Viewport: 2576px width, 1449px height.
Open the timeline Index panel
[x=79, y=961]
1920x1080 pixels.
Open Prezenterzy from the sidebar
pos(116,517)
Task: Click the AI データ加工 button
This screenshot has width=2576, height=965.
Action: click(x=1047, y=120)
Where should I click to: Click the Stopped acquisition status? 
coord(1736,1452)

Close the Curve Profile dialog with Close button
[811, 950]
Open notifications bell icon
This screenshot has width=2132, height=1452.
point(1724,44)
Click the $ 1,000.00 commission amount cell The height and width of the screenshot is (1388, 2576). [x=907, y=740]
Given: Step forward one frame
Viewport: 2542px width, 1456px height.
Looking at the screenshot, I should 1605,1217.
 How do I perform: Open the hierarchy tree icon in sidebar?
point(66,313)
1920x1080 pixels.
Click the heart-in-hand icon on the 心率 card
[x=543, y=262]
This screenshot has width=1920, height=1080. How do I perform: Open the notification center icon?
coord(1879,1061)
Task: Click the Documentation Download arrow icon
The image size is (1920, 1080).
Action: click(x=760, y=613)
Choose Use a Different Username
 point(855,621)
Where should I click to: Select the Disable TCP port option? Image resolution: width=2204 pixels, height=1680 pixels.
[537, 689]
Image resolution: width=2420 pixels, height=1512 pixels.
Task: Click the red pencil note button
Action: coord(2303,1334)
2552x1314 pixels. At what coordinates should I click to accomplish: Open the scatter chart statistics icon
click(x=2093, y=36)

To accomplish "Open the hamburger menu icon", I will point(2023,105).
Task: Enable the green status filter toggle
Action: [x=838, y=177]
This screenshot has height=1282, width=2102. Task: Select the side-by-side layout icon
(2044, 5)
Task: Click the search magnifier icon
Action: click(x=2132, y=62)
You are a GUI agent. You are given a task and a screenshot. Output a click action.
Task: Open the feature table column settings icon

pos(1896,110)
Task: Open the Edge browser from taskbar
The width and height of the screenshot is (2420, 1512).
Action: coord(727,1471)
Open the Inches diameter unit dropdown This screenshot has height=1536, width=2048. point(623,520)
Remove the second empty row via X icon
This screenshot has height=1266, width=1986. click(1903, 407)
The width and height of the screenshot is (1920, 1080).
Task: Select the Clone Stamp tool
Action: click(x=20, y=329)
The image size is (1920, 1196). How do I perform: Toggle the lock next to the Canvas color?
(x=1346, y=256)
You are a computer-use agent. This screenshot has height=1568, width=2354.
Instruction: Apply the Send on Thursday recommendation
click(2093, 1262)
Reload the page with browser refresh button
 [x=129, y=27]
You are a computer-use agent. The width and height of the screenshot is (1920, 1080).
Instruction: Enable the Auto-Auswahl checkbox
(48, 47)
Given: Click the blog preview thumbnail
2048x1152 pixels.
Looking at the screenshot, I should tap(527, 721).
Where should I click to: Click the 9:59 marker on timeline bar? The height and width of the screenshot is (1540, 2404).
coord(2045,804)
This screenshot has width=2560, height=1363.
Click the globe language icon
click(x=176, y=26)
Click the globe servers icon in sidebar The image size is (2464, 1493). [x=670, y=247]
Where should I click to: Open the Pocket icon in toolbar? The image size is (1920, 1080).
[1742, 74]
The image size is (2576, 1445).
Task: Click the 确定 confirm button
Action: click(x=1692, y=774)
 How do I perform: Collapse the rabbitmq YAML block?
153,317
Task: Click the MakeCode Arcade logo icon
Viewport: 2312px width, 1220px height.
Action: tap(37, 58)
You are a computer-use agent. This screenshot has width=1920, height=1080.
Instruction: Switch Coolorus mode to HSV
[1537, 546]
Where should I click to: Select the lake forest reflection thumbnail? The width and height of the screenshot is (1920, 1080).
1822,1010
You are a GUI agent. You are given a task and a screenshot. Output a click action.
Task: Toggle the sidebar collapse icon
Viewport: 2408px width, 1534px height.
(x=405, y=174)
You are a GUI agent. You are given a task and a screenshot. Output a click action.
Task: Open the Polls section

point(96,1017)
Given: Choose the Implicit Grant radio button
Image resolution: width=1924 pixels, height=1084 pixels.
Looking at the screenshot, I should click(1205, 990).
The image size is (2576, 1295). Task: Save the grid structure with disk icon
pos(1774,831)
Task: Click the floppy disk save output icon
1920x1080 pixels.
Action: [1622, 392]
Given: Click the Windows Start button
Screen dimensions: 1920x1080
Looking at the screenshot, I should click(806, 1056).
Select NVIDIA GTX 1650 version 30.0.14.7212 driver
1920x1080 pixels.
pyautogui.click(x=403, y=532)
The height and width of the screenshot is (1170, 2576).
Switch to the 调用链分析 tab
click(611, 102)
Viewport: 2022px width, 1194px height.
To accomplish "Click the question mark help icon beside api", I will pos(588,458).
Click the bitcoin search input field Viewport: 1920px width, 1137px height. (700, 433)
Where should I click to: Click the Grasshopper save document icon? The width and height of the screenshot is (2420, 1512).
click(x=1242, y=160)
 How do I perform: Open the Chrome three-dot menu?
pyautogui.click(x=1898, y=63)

Exercise details
Reproduce the data shown above with every line intact.

The answer
Viewport: 2576px width, 1449px height.
Open the timeline Index panel
[x=79, y=961]
1920x1080 pixels.
Open Prezenterzy from the sidebar
pos(116,517)
Task: Click the AI データ加工 button
This screenshot has width=2576, height=965.
Action: click(x=1047, y=120)
Where should I click to: Click the Stopped acquisition status? 
coord(1736,1452)

Close the Curve Profile dialog with Close button
[811, 950]
Open notifications bell icon
This screenshot has width=2132, height=1452.
point(1724,44)
Click the $ 1,000.00 commission amount cell The height and width of the screenshot is (1388, 2576). [x=907, y=740]
Given: Step forward one frame
Viewport: 2542px width, 1456px height.
Looking at the screenshot, I should 1605,1217.
 How do I perform: Open the hierarchy tree icon in sidebar?
point(66,313)
1920x1080 pixels.
Click the heart-in-hand icon on the 心率 card
[x=543, y=262]
This screenshot has width=1920, height=1080. How do I perform: Open the notification center icon?
coord(1879,1061)
Task: Click the Documentation Download arrow icon
The image size is (1920, 1080).
Action: click(x=760, y=613)
Choose Use a Different Username
 point(855,621)
Where should I click to: Select the Disable TCP port option? Image resolution: width=2204 pixels, height=1680 pixels.
[537, 689]
Image resolution: width=2420 pixels, height=1512 pixels.
Task: Click the red pencil note button
Action: coord(2303,1334)
2552x1314 pixels. At what coordinates should I click to accomplish: Open the scatter chart statistics icon
click(x=2093, y=36)

To accomplish "Open the hamburger menu icon", I will point(2023,105).
Task: Enable the green status filter toggle
Action: [x=838, y=177]
This screenshot has height=1282, width=2102. Task: Select the side-by-side layout icon
(2044, 5)
Task: Click the search magnifier icon
Action: click(x=2132, y=62)
You are a GUI agent. You are given a task and a screenshot. Output a click action.
Task: Open the feature table column settings icon

pos(1896,110)
Task: Open the Edge browser from taskbar
The width and height of the screenshot is (2420, 1512).
Action: coord(727,1471)
Open the Inches diameter unit dropdown This screenshot has height=1536, width=2048. point(623,520)
Remove the second empty row via X icon
This screenshot has height=1266, width=1986. click(1903, 407)
The width and height of the screenshot is (1920, 1080).
Task: Select the Clone Stamp tool
Action: click(x=20, y=329)
The image size is (1920, 1196). How do I perform: Toggle the lock next to the Canvas color?
(x=1346, y=256)
You are a computer-use agent. This screenshot has height=1568, width=2354.
Instruction: Apply the Send on Thursday recommendation
click(2093, 1262)
Reload the page with browser refresh button
 [x=129, y=27]
You are a computer-use agent. The width and height of the screenshot is (1920, 1080).
Instruction: Enable the Auto-Auswahl checkbox
(48, 47)
Given: Click the blog preview thumbnail
2048x1152 pixels.
Looking at the screenshot, I should tap(527, 721).
Where should I click to: Click the 9:59 marker on timeline bar? The height and width of the screenshot is (1540, 2404).
coord(2045,804)
This screenshot has width=2560, height=1363.
Click the globe language icon
click(x=176, y=26)
Click the globe servers icon in sidebar The image size is (2464, 1493). [x=670, y=247]
Where should I click to: Open the Pocket icon in toolbar? The image size is (1920, 1080).
[1742, 74]
The image size is (2576, 1445).
Task: Click the 确定 confirm button
Action: click(x=1692, y=774)
 How do I perform: Collapse the rabbitmq YAML block?
153,317
Task: Click the MakeCode Arcade logo icon
Viewport: 2312px width, 1220px height.
Action: tap(37, 58)
You are a computer-use agent. This screenshot has width=1920, height=1080.
Instruction: Switch Coolorus mode to HSV
[1537, 546]
Where should I click to: Select the lake forest reflection thumbnail? The width and height of the screenshot is (1920, 1080).
1822,1010
You are a GUI agent. You are given a task and a screenshot. Output a click action.
Task: Toggle the sidebar collapse icon
Viewport: 2408px width, 1534px height.
(x=405, y=174)
You are a GUI agent. You are given a task and a screenshot. Output a click action.
Task: Open the Polls section

point(96,1017)
Given: Choose the Implicit Grant radio button
Image resolution: width=1924 pixels, height=1084 pixels.
Looking at the screenshot, I should click(1205, 990).
The image size is (2576, 1295). Task: Save the grid structure with disk icon
pos(1774,831)
Task: Click the floppy disk save output icon
1920x1080 pixels.
Action: [1622, 392]
Given: Click the Windows Start button
Screen dimensions: 1920x1080
Looking at the screenshot, I should click(806, 1056).
Select NVIDIA GTX 1650 version 30.0.14.7212 driver
1920x1080 pixels.
pyautogui.click(x=403, y=532)
The height and width of the screenshot is (1170, 2576).
Switch to the 调用链分析 tab
click(611, 102)
Viewport: 2022px width, 1194px height.
To accomplish "Click the question mark help icon beside api", I will pos(588,458).
Click the bitcoin search input field Viewport: 1920px width, 1137px height. (700, 433)
Where should I click to: Click the Grasshopper save document icon? The width and height of the screenshot is (2420, 1512).
click(x=1242, y=160)
 How do I perform: Open the Chrome three-dot menu?
pyautogui.click(x=1898, y=63)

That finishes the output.